Eleven times Janet Tyler has had work done to correct her deformities and each previous attempt has been a failure. If the surgery is unsuccessful this time, the State has decreed that she will have no more medical treatment and must instead live in exile with others of her kind. Her doctor is kind and sympathetic and tries to calm her fears as best he can but Janet's mental anxiety pushes her almost to panic. How much longer must she endure the stifling blindness of the bandages?

At last, the day comes for the bandages to be removed. Layer by layer they are clipped away with agonizing slowness, but finally they are gone and she raises her face into the light. We see now that Janet Tyler is a blonde young woman of extraordinary beauty, but the doctor cries out "Nothing! No change! No change at all!" Janet shrieks and tries to flee the room. For the first time, we see the faces of her doctor and the other hospital personnel . . . twisted, ugly, distorted, like human swine. Janet breaks free and runs hysterically through the hospital, shocking the others there with her "ugliness." Meanwhile, the Leader of the State gives a televised address stridently claiming the advantages of "glorious conformity."

Finally, Ms. Tyler is taken into custody and introduced to Walter Smith...another "monster" like herself who appears to be a handsome young man. Smith will escort her to a community made of people like themselves, where Ms. Tyler can finally find acceptance and peace. . .

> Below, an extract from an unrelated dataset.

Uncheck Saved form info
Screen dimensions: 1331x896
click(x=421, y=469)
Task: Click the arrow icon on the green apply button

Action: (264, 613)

What is beauty and what is ugliness? For the answer, we'll let Rod Serling explain as he did at the end of the episode. “Now the question comes to mind . . . where is this place and when is it, what kind of world where ugliness is the norm and beauty the deviation from that norm? The answer is: it doesn't make any difference. Because the old saying happens to be true. Beauty IS in the eye of the beholder, in this year or a hundred years hence, on this planet or wherever there is human life, perhaps out among the stars. Beauty is in the eye of the beholder. A lesson to be learned . . . in the Twilight Zone.”

There was a time in my life when I would look in a mirror and see nothing but ugliness. I would wonder if I could ever find happiness. The older I got the more I understood how wrong I had been. At my 40th high school reunion, I was shocked by how many of my classmates had wanted me to ask them out. I look back with a much different perspective at my old pictures and I don’t see ugliness at all.